ENGINEER SPOTLIGHT: Kimberly Jones
OUT OF THIS WORLD: KIMBERLY
JONES HOPES HER RESEARCH MAY SOME DAY HELP TO MAKE LIVING
ON MARS POSSIBLE.
If Kimberly Jones has her way, future space travelers
will be drinking their own shower water. Well, after
it's run through a few filters, of course. Jones, a
professor of civil engineering at Howard University
in Washington, is working with researchers from Purdue
University and Alabama A&M University at the NASA
Specialized Center of Research and Training for Advanced
Life Support. The center's mission is to create space
colonies whose inhabitants will live on crops they grow
themselves and recycle all their waste. Her work on
purifying wastewater by running it through filtering
"membranes" is vital to creating that environment.
In addition to her research, Jones for the past seven
years has taught the Introduction to Engineering course.

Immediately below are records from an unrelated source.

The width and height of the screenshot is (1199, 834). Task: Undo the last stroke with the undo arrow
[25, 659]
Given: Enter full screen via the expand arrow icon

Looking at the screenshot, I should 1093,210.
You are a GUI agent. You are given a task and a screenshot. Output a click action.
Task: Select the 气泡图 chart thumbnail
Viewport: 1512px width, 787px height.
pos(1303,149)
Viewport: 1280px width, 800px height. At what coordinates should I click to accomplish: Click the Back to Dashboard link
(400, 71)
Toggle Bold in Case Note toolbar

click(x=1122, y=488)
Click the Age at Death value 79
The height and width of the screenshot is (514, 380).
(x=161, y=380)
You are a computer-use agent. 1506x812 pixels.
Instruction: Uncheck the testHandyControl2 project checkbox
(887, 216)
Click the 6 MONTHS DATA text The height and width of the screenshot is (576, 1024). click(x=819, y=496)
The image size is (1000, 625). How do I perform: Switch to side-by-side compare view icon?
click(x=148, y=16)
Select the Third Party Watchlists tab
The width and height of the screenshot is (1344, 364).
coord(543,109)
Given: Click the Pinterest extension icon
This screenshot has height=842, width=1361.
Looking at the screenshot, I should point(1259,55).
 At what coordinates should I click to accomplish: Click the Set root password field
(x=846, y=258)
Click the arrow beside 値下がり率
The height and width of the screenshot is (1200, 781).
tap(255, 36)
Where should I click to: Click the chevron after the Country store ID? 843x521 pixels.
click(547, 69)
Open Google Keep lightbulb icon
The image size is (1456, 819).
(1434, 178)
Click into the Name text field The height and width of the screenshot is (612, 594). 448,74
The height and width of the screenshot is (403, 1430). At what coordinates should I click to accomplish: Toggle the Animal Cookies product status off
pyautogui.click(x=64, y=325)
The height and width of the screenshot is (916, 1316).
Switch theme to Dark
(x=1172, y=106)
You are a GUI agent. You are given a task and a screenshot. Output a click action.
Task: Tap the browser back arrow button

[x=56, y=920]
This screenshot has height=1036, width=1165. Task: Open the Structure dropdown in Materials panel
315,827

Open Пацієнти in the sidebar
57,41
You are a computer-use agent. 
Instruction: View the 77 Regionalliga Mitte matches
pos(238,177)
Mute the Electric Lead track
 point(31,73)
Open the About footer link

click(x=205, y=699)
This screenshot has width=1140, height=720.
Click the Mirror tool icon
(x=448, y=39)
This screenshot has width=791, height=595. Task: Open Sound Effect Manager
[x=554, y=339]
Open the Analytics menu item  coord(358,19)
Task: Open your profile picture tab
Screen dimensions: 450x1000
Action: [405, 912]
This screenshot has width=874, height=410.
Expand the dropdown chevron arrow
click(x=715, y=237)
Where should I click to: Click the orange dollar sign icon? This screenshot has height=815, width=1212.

Run by five professors, one from each of the engineering
disciplines taught at Howard, the course is mandatory
for all freshman engineering majors.
Jones didn't always know she wanted to be an engineer.
"I sketched a lot as a child and thought I would be
an architect," she says. "But I liked math and science,
too." Jones needed a guidance counselor to "suggest
civil engineering as a way to combine the two."